Sequence-specific recognition is an essential criterion to target and control DNA functions for gene-expression, bio-imaging, diagnostics, therapeutics and biotechnological applications. Over the years, many probes have been developed to target DNA, but there is still a pressing need for developing efficient new probes and therapeutic agents against gene-related diseases. It is a daunting task indeed to design site-specific DNA binding molecules with high affinity and selectivity. To achieve this goal, DNA binding probes ranging from small molecules to large peptides of natural and synthetic origin have been developed. These probes interact with DNA mainly through two binding modes, intercalation and groove binding. Typically, small molecules binding to DNA through intercalation possess the site-specificity of three base pairs that can differentiate only one out of 32 random sequences. Factually, the human genome contains three billion base pairs and the small molecular probe is posed with the astonishingly large number of one billion unique binding sites. To improve the binding specificity of small molecular probes over longer DNA sequences, researchers have shifted their attention towards groove-binding agents.
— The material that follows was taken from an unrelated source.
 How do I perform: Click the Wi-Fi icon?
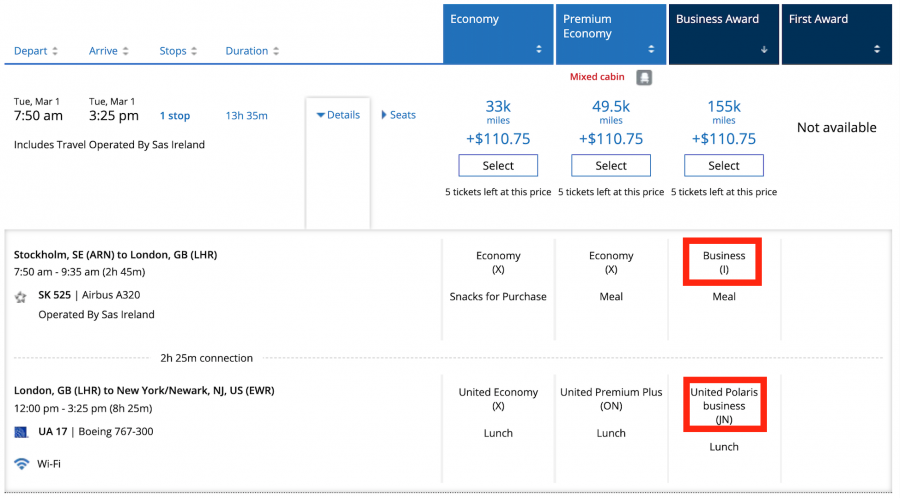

However, there are several disadvantages/limitations associated with the currently known small molecules/probes which interact with DNA via intercalation and/or groove binding. Some of them are, difficult synthesis processes, non-fluorescent nature limiting their potential applications in biological systems. Further, in the category of fluorescent probes, the blue fluorescence DNA staining probes (DAPI and Hoechst) require excitation in the ultraviolet (UV) region and the prolonged UV illumination is certain to damage cellular DNA. Additionally, propidium iodide and related dyes are intercalators suffering from poor cell-permeability and high toxicity, apart from inducing structural alterations in the target DNA structure, which prohibits their use in biological applications.
The availability of myriad genome data warrants the need for developing efficient and highly predictive molecular tools to probe its organization and functional aspects. Overall, it is clear that sequence-specific targeting of DNA is crucial for studying sequence variation, structural organization and function in the cell nucleus. However, existing probes suffer from various limitations and there is a persistent need to develop probes with superior properties. Especially, fluorescence DNA probes must satisfy the following properties: i) excitation and emission in the longer wavelength region, ii) switch-on fluorescence response, iii) high sequence-specificity, iv) good quantum yield, v) non-toxicity to human cells, and vi) live-cell permeability.
The present disclosure addresses the need by providing potent small molecule probes having superior properties, the process for synthesis of said small molecules and related methods and applications thereof.